## EXERCISE INSTRUCTIONS
Copy out these lines word for word, omitting the pictures.

## DATA EXCERPTS
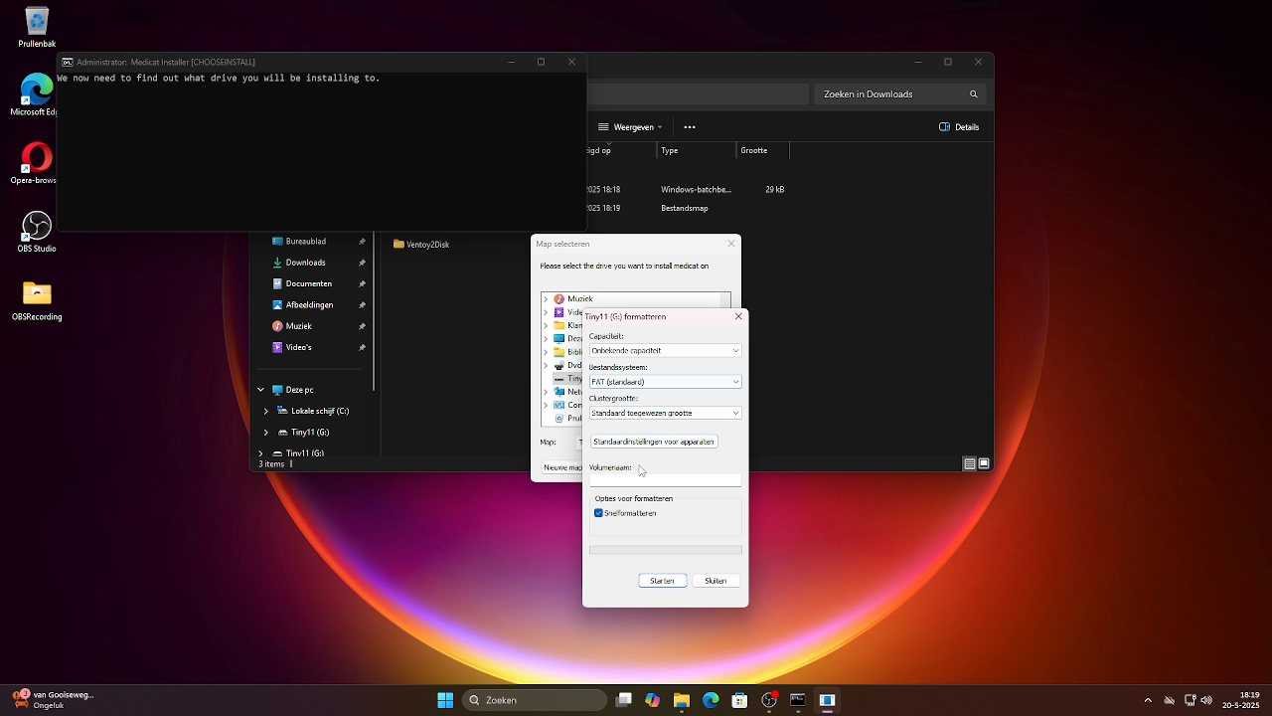
Task: Expand Lokale schijf (C:) in sidebar
Action: point(266,411)
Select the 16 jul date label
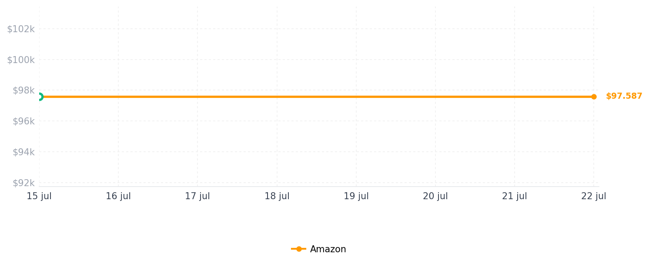The width and height of the screenshot is (649, 264). click(118, 196)
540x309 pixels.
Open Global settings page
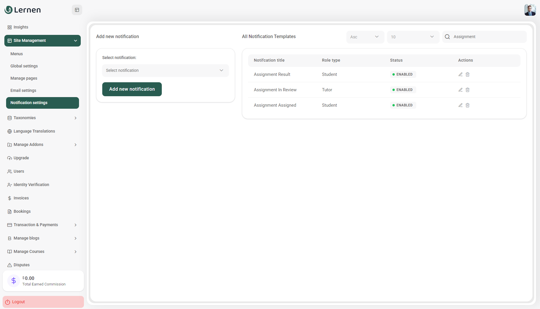[x=24, y=66]
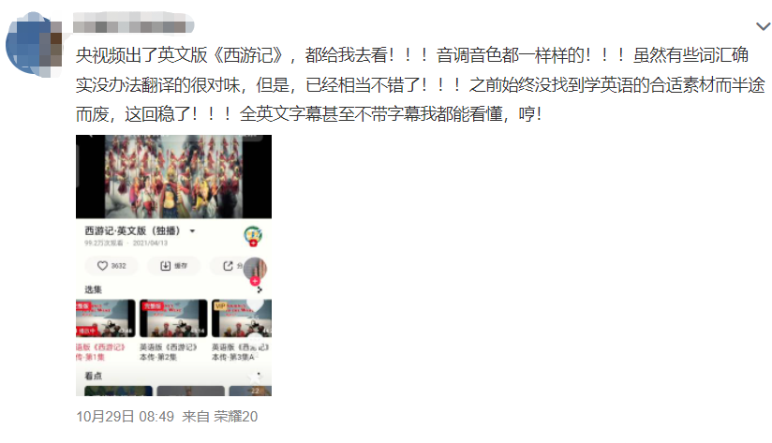Open the blurred username link
This screenshot has height=443, width=772.
[133, 23]
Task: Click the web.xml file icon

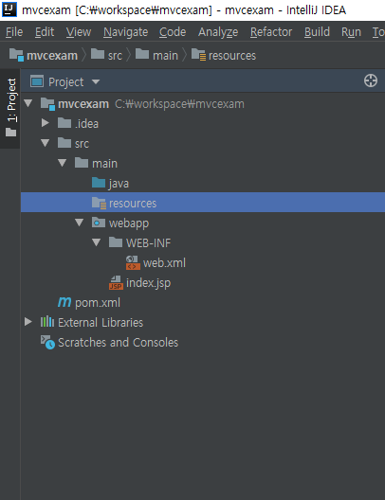Action: (x=133, y=262)
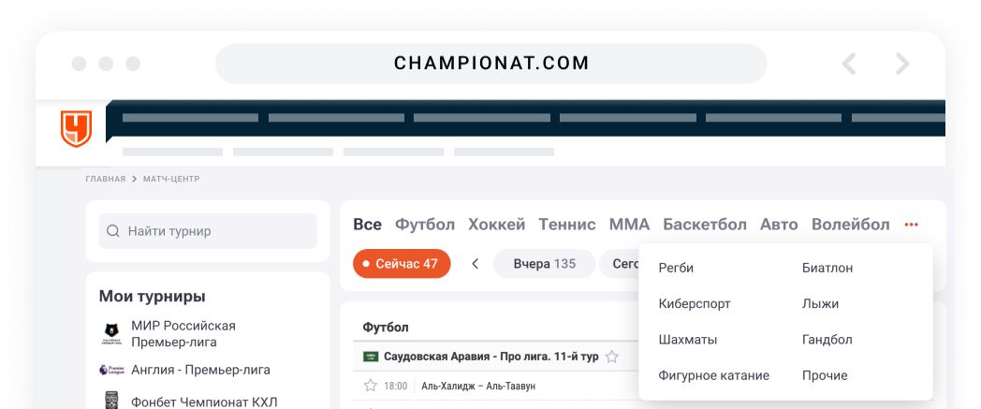This screenshot has width=981, height=409.
Task: Select Киберспорт from the dropdown menu
Action: tap(695, 304)
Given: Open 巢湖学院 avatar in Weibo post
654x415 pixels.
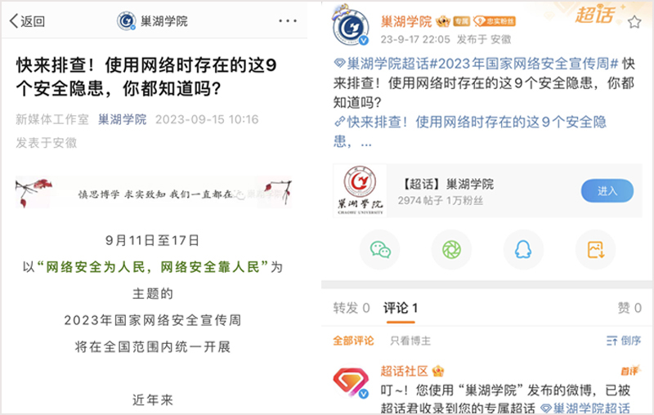Looking at the screenshot, I should [351, 27].
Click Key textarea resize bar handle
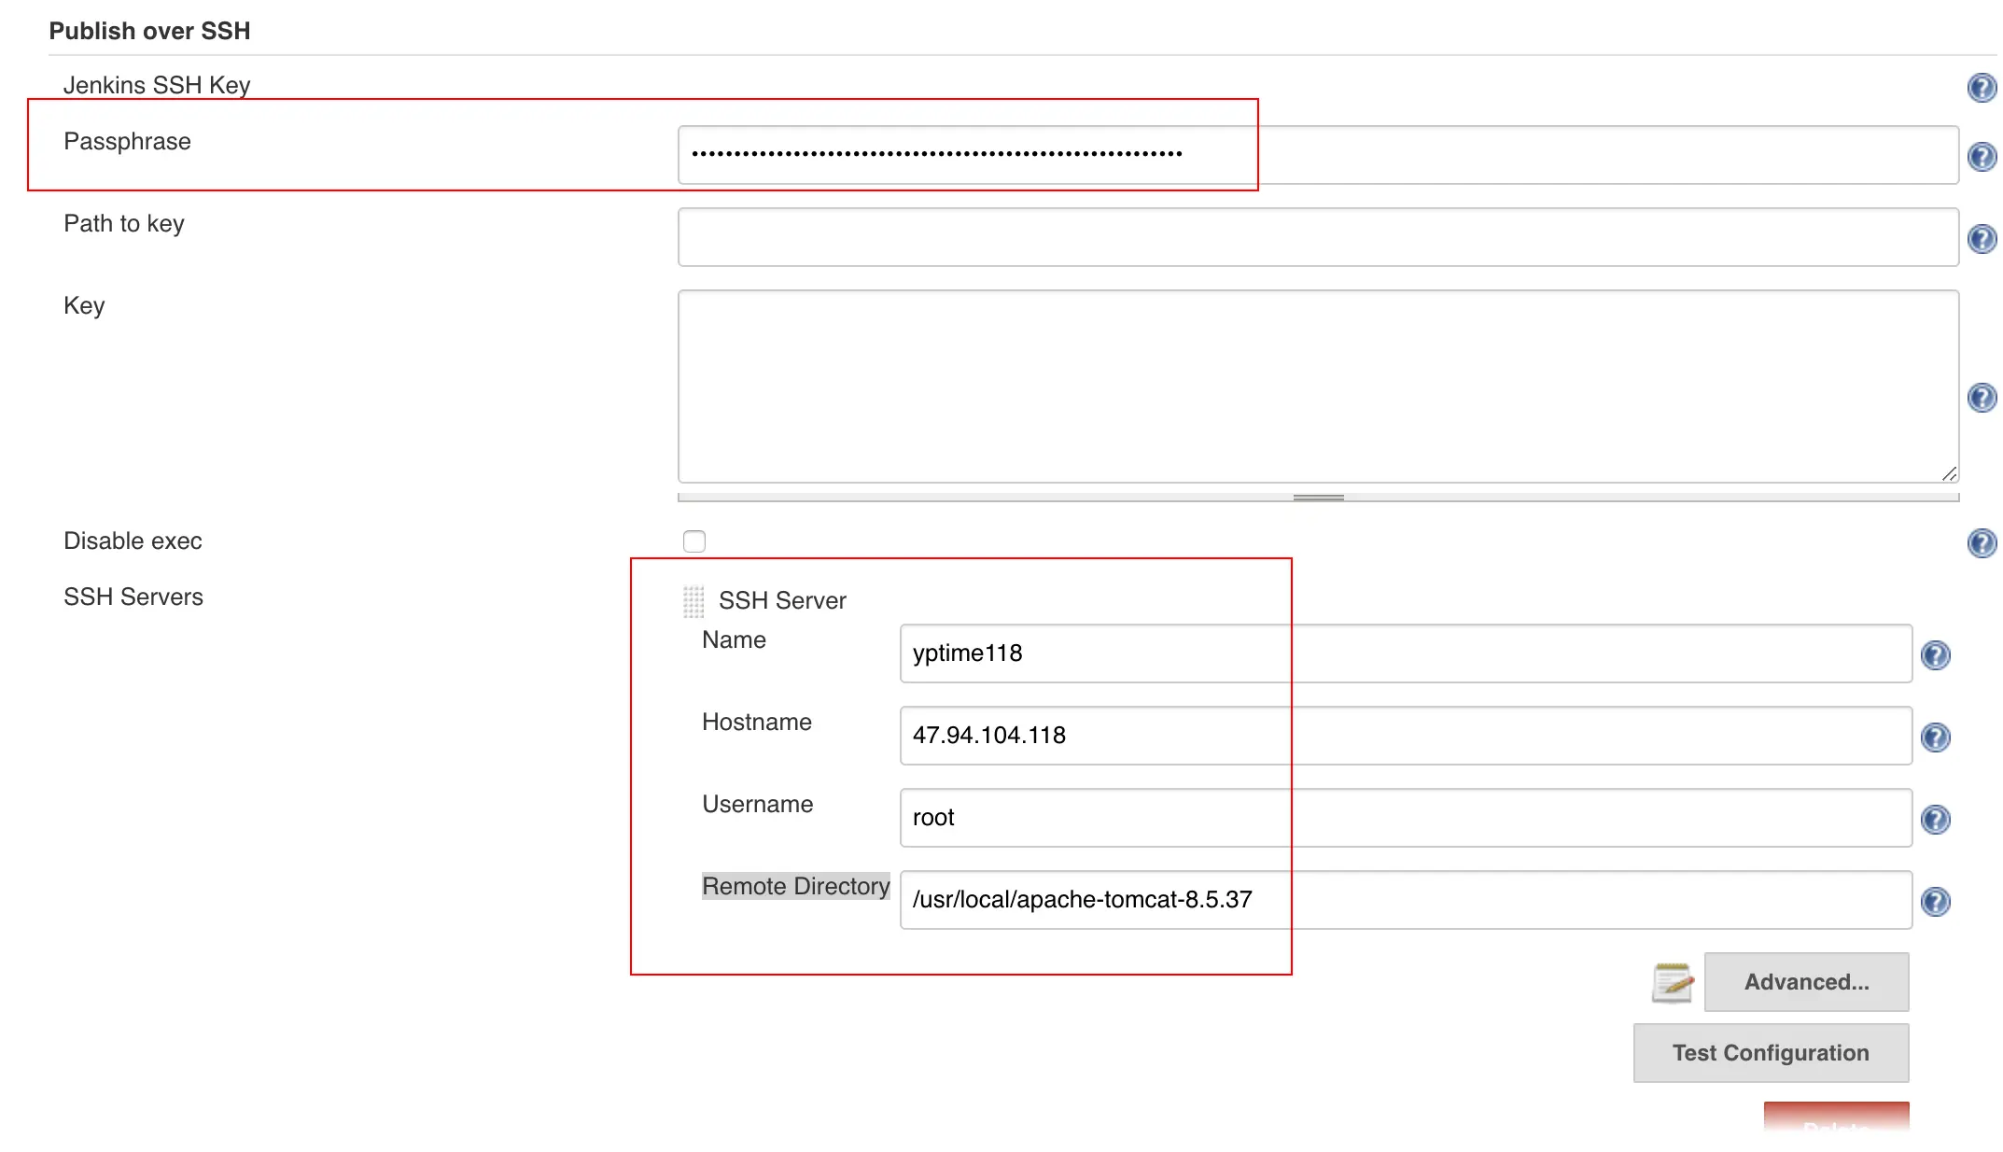Viewport: 2003px width, 1152px height. pos(1318,498)
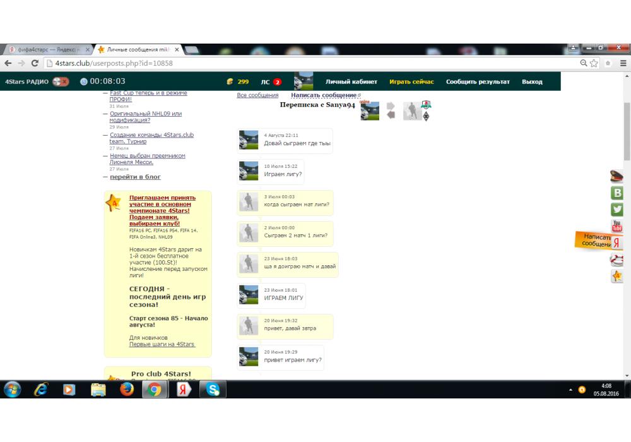Viewport: 631px width, 442px height.
Task: Click Играть сейчас in the top bar
Action: (x=411, y=81)
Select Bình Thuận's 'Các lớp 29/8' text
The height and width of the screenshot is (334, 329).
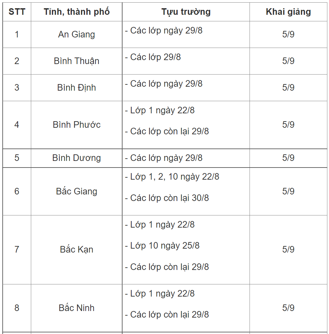pos(155,57)
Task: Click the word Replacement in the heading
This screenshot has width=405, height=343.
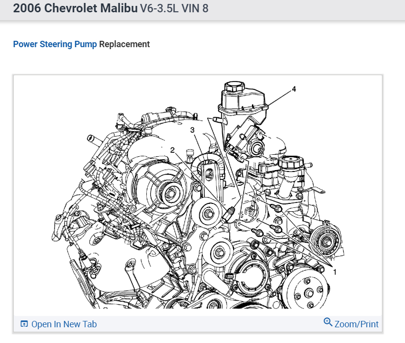Action: (x=125, y=44)
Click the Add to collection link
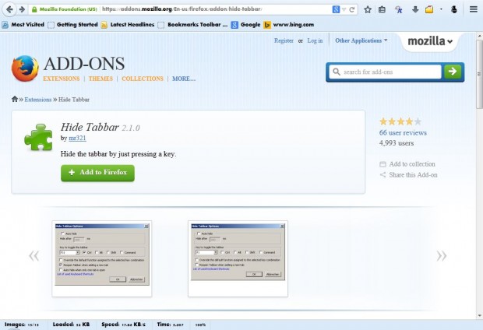This screenshot has height=330, width=483. [411, 164]
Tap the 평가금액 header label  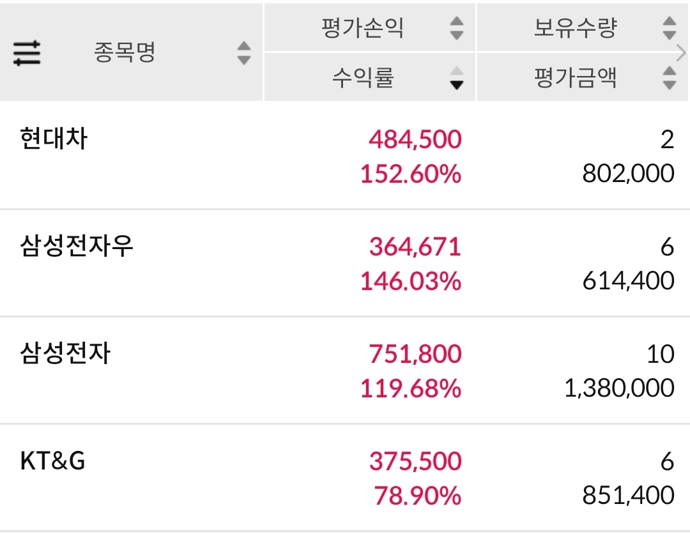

## RIGHT ANSWER
Task: Expand Lokale schijf (C:) in sidebar
Action: point(266,411)
Select the 16 jul date label
The width and height of the screenshot is (649, 264). click(118, 196)
540x309 pixels.
Open Global settings page
[x=24, y=66]
Open the blurred username link
This screenshot has height=443, width=772.
[133, 23]
Task: Click the web.xml file icon

Action: (x=133, y=262)
This screenshot has width=981, height=409.
Task: Select Киберспорт from the dropdown menu
Action: tap(695, 304)
Given: Open 巢湖学院 avatar in Weibo post
654x415 pixels.
Looking at the screenshot, I should [351, 27].
Click Key textarea resize bar handle
Viewport: 2003px width, 1152px height. pos(1318,498)
Viewport: 631px width, 442px height.
Task: Click Играть сейчас in the top bar
Action: (x=411, y=81)
Select Bình Thuận's 'Các lớp 29/8' text
The height and width of the screenshot is (334, 329).
pos(155,57)
Task: Click the word Replacement in the heading
This screenshot has width=405, height=343.
Action: (x=125, y=44)
Click the Add to collection link
This screenshot has height=330, width=483. [411, 164]
Tap the 평가금액 header label  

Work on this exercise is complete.